Rewrite each line of the listing below as an item in a numbered list, skipping any blank lines.
────────────────────────────────────────
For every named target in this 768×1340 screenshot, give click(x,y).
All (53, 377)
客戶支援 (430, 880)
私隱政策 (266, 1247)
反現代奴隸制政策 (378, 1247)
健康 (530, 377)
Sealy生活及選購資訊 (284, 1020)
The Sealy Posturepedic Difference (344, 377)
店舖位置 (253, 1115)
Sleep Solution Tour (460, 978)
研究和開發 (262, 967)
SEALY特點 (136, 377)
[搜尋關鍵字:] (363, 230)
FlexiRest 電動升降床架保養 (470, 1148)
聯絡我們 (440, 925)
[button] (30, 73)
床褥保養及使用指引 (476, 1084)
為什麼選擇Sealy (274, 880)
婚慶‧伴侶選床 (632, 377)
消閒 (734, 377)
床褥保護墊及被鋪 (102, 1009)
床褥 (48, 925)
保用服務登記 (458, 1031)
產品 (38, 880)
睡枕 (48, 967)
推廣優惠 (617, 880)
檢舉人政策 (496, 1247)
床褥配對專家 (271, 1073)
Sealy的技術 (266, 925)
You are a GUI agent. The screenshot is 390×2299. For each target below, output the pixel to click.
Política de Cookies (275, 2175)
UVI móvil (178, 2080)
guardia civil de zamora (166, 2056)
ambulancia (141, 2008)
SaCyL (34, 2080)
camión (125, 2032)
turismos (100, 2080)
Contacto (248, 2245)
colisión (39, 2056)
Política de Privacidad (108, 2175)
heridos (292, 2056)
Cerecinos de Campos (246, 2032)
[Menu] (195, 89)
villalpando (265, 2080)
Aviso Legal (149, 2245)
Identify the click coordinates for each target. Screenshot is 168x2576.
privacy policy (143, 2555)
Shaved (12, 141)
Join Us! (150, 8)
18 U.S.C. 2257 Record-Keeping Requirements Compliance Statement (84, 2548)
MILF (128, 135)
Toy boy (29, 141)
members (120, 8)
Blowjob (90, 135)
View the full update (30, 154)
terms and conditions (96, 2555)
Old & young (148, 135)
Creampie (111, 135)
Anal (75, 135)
────────────────────────────────────────
> [OUTPUT OF THE TASK]
1. For every named target in this 768×1340 screenshot, give click(x,y).
2. All (53, 377)
3. 客戶支援 (430, 880)
4. 私隱政策 (266, 1247)
5. 反現代奴隸制政策 (378, 1247)
6. 健康 (530, 377)
7. Sealy生活及選購資訊 (284, 1020)
8. The Sealy Posturepedic Difference (344, 377)
9. 店舖位置 (253, 1115)
10. Sleep Solution Tour (460, 978)
11. 研究和開發 (262, 967)
12. SEALY特點 (136, 377)
13. [搜尋關鍵字:] (363, 230)
14. FlexiRest 電動升降床架保養 (470, 1148)
15. 聯絡我們 (440, 925)
16. [button] (30, 73)
17. 床褥保養及使用指引 (476, 1084)
18. 為什麼選擇Sealy (274, 880)
19. 婚慶‧伴侶選床 (632, 377)
20. 消閒 (734, 377)
21. 床褥保護墊及被鋪 (102, 1009)
22. 床褥 (48, 925)
23. 保用服務登記 (458, 1031)
24. 產品 (38, 880)
25. 睡枕 (48, 967)
26. 推廣優惠 (617, 880)
27. 檢舉人政策 (496, 1247)
28. 床褥配對專家 (271, 1073)
29. Sealy的技術 (266, 925)
30. You are a GUI agent. The screenshot is 390×2299. For each target below, output the pixel to click.
31. Política de Cookies (275, 2175)
32. UVI móvil (178, 2080)
33. guardia civil de zamora (166, 2056)
34. ambulancia (141, 2008)
35. SaCyL (34, 2080)
36. camión (125, 2032)
37. turismos (100, 2080)
38. Contacto (248, 2245)
39. colisión (39, 2056)
40. Política de Privacidad (108, 2175)
41. heridos (292, 2056)
42. Cerecinos de Campos (246, 2032)
43. [Menu] (195, 89)
44. villalpando (265, 2080)
45. Aviso Legal (149, 2245)
46. Identify the click coordinates for each target. Screenshot is 168x2576.
47. privacy policy (143, 2555)
48. Shaved (12, 141)
49. Join Us! (150, 8)
50. 18 U.S.C. 2257 Record-Keeping Requirements Compliance Statement (84, 2548)
51. MILF (128, 135)
52. Toy boy (29, 141)
53. members (120, 8)
54. Blowjob (90, 135)
55. View the full update (30, 154)
56. terms and conditions (96, 2555)
57. Old & young (148, 135)
58. Creampie (111, 135)
59. Anal (75, 135)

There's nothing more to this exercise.